Since when have film cameras obsolete?  Nothing obsolete about my Leica's 

Sent from my SM-G903F using Tapatalk


----------



## Braineack (May 20, 2016)

I've had an N60 sitting unused since 2000.  Just sayin'...


----------



## fmw (May 20, 2016)

gsgary said:


> Nothing obsolete about my Leica's



Certainly not if they are digital Leicas.  I used Leicas back in the film days myself.  Truly wonderful cameras.  I had a love affair with my M6.


----------



## gsgary (May 20, 2016)

fmw said:


> gsgary said:
> 
> 
> > Nothing obsolete about my Leica's
> ...


And not if they are film Leicas

Sent from my SM-G903F using Tapatalk


----------



## astroNikon (May 20, 2016)

jcdeboever said:


> You obviously do not understand the word obsolete. It means no longer made or used... wrong, film cameras are still being produced as well as film. Film is still a viable art medium, still widely used. Not an opinion, fact.


Film Cameras | Buy Film Camera | Nikon


one, or actually two, reasons Nikon has decided to close their doors and stop everything all together according to the rumors.  LOL

I sold my N80 years ago on TPF.  Never used it much.

According to this it should work with modern AF-S G lenses, though it's a chart from Rockwell
==> Nikon Lens Compatibility

actually review of it, if you consider Rockwell a reviewer vs a fable maker ==> Nikon N65 F65 test review  © 2004 KenRockwell.com


----------



## fmw (May 20, 2016)

gsgary said:


> fmw said:
> 
> 
> > gsgary said:
> ...



There are companies that still make and sell cassette decks and cassette tapes.  Nevertheless they represent an obsolete technology.


----------



## wfooshee (May 20, 2016)

So, um, that thing in your avatar..... That's obsolete, too, right?

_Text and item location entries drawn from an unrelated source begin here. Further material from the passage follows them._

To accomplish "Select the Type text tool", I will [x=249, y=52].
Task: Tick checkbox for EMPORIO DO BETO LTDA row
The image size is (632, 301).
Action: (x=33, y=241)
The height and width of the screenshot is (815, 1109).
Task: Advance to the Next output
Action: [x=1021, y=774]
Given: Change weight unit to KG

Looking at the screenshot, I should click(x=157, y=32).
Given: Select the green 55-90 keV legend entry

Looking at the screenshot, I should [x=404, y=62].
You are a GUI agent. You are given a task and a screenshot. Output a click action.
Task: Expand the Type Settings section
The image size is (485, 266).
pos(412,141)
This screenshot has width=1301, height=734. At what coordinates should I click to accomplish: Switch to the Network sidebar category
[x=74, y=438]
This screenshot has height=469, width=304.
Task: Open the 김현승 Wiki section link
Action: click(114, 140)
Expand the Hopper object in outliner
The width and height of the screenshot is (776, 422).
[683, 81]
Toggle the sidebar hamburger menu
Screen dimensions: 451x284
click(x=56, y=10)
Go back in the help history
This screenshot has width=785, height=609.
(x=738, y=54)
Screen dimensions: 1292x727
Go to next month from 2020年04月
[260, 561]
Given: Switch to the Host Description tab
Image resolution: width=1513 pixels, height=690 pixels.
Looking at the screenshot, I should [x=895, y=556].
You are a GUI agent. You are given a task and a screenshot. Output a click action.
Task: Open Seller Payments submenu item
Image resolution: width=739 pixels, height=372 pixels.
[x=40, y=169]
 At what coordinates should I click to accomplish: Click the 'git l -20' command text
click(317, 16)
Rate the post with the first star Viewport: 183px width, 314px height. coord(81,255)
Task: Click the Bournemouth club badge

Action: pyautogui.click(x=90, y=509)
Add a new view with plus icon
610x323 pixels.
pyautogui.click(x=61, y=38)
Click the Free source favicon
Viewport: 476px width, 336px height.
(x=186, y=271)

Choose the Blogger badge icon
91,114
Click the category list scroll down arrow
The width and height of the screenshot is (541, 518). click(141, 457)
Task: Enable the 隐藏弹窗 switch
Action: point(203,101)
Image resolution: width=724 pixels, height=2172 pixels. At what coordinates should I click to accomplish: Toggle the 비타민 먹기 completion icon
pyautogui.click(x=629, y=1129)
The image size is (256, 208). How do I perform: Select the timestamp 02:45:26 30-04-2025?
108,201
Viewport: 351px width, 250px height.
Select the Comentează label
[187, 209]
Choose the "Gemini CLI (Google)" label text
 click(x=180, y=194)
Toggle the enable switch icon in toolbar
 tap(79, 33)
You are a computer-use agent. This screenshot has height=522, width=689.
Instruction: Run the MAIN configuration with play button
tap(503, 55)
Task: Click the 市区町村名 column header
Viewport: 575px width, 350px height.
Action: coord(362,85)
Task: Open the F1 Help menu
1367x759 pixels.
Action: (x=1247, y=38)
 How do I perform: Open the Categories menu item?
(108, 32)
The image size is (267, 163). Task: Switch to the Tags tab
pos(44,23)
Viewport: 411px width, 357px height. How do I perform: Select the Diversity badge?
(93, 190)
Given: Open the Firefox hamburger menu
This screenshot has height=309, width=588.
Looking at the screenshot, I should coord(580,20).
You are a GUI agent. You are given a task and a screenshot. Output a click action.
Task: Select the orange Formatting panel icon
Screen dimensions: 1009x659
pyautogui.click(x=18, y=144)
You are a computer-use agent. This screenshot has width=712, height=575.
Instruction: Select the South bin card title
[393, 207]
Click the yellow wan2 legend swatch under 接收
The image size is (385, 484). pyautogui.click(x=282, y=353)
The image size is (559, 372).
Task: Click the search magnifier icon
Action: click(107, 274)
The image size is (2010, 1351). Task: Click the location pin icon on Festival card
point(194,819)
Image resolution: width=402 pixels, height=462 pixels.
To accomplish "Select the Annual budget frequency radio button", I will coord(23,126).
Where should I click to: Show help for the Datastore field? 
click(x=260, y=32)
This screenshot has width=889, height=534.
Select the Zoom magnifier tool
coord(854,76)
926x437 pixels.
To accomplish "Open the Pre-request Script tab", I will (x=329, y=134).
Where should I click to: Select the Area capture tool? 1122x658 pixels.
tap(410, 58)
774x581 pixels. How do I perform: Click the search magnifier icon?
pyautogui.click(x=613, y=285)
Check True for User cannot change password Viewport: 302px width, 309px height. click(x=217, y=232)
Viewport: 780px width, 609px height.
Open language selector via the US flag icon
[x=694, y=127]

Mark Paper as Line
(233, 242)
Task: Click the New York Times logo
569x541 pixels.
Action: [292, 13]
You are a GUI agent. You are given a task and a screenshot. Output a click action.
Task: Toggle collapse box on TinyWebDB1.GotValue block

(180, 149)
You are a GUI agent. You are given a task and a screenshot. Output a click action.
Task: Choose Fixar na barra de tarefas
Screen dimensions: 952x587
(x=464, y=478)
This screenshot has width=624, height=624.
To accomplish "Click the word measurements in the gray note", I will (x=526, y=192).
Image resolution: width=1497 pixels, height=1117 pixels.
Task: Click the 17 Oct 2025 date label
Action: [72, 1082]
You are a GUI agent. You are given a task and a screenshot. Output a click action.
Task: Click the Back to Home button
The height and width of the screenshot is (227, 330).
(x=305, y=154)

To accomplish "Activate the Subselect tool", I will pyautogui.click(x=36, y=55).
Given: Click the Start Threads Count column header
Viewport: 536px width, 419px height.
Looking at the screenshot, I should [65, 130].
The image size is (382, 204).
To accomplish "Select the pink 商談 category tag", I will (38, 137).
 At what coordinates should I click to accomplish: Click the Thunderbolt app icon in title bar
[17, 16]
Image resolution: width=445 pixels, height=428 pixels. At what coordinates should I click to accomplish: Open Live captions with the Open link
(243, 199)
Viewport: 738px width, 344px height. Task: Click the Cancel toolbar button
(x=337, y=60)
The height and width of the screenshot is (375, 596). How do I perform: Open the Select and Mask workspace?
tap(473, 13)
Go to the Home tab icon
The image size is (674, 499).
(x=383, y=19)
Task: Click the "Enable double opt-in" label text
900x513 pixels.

What a clunker!!!!


----------



## fmw (May 21, 2016)

wfooshee said:


> So, um, that thing in your avatar..... That's obsolete, too, right? What a clunker!!!!



It is a Cambo Legend view camera.  It can be upgraded to modern technology with a digital back.  It would certainly be a clunker if you tried to hand hold it.  But, yes, as a film camera it is obsolete.


----------



## gsgary (May 21, 2016)

fmw said:


> wfooshee said:
> 
> 
> > So, um, that thing in your avatar..... That's obsolete, too, right? What a clunker!!!!
> ...


No it isn't film is plentiful 

Sent from my SM-G903F using Tapatalk


----------



## fmw (May 21, 2016)

> No it isn't film is plentiful



My guess is you weren't doing photography in the 1980's and early 1990's.  It isn't plentiful.  It was plentiful.


----------



## KC1 (May 21, 2016)

Old film cameras make nice antique displays, doorstops and paperweights still.
Film was great when it was the only game in town, as soon as an alternative appeared they lost 99% of the market overnight. Seems most people were ready for an advancement in technology. Some still hang on to them for tradition's sake just like some were slow to embrace the telephone when it came into being. There are always some hold outs, and there is nothing wrong with that. Some actually prefer the look of film, I am not one of them but that doesn't mean it's not a valid point of view, it's just not for me and (most camera users) any more.


----------



## Dave442 (May 21, 2016)

Definitely ask for the extra discount with no auto-focus. Sounds like it could be something fun to give a spin for a bit. I know that I would not need autofocus for anything I would consider taking pictures of today with a film camera.


----------